3. The method of claim 2, wherein said compound is administered intrathecally, intramedullarly, intracerebrally, intracerebroventricularly, intracranially, epidurally, intraspinally, or intraparietally.

4. The method of claim 1, wherein said compound crosses the blood-brain barrier of said mammal.

5. The method of claim 4, wherein said contacting comprises administering said compound intravenously, parenterally, subcutaneously, intramuscularly, ophthalmically, intraventricularly, intraperitoneally, orally, topically, or intranasally to said mammal.

6. The method of claim 1, wherein said mammal is a human.

7. The method of claim 1, wherein said compound is an IL-1 receptor antagonist or a caspase-1 inhibitor.

8. The method of claim 1, wherein said method further comprises administering said first compound or a second compound to the periphery or central nervous system of said mammal, wherein said first or said second compound inhibits the phosphorylation or activity of p38 or ERK.

9. A method for treating, reducing, or preventing pain comprising contacting the central nervous system of a mammal with a compound that decreases the enzymatic activity or phosphorylation level of p38 in an amount sufficient to treat, reduce, or prevent pain.

10. The method of claim 9, wherein said contacting comprises administering said compound to the central nervous system of said mammal.

11. The method of claim 10, wherein said compound is administered intrathecally, intramedullarly, intracerebrally, intracerebroventricularly, intracranially, epidurally, intraspinally, or intraparietally.

12. The method of claim 9, wherein said method further comprises administering a compound that inhibits the phosphorylation or activity of ERK to the periphery or central nervous system of said mammal.

13. The method of claim 9, wherein said mammal is a human.

14. A method for treating, reducing, or preventing pain comprising contacting the periphery of a mammal with a first compound that decreases the enzymatic activity or phosphorylation level of a first MAP kinase in an amount sufficient to treat, reduce, or prevent pain.

15. The method of claim 14, wherein said contacting comprises administration of said compound intravenously, parenterally, subcutaneously, intramuscularly, ophthalmically, intraventricularly, intraperitoneally, orally, topically, or intranasally to said mammal.

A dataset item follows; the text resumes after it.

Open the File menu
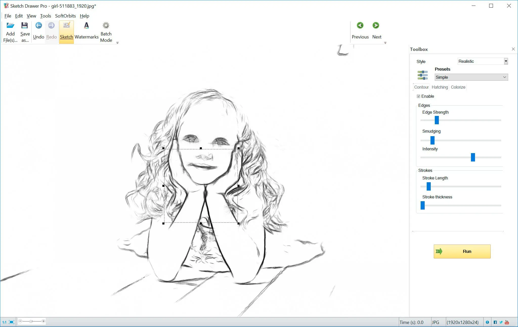518x327 pixels. pos(7,16)
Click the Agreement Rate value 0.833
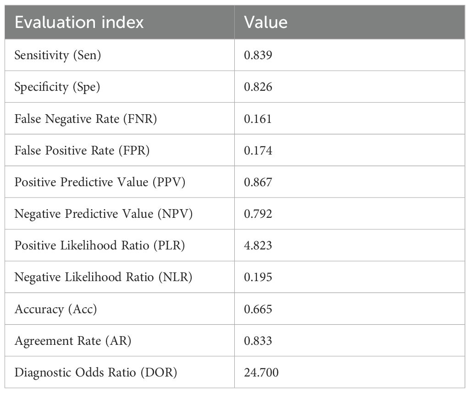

16. The method of claim 14, wherein said first MAP kinase is p38 or ERK.

17. The method of claim 14, wherein said method further comprises administering said first compound or a second compound to the central nervous system (CNS) or periphery of said mammal, wherein said second compound decreases the enzymatic activity or phosphorylation level of said first MAP kinase or a second MAP kinase.

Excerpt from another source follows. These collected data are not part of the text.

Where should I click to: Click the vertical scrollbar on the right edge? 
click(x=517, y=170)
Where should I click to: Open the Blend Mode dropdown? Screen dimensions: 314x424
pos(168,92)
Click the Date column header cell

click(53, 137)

18. The method of claim 17, wherein said CNS administration is intrathecal, intramedullar, intracerebral, intracerebroventricular, intracranial, epidural, intraspinal, or intraparietal.

19. The method of claim 17, wherein said second compound is administered peripherally and crosses the blood-brain barrier of said mammal.

20. The method of claim 19, wherein said administration is intravenous, parenteral, subcutaneous, intramuscular, ophthalmic, intraventricular, intraperitoneal, oral, topical, or intranasal.

21. The method of claim 17, wherein said second MAP kinase is p38 or ERK.

22. The method of claim 21, wherein said first MAP kinase is p38 and said second MAP kinase is ERK.

23. The method of claim 21, wherein said first MAP kinase is ERK and said second MAP kinase is p38.

24. The method of claim 14, wherein said mammal is a human.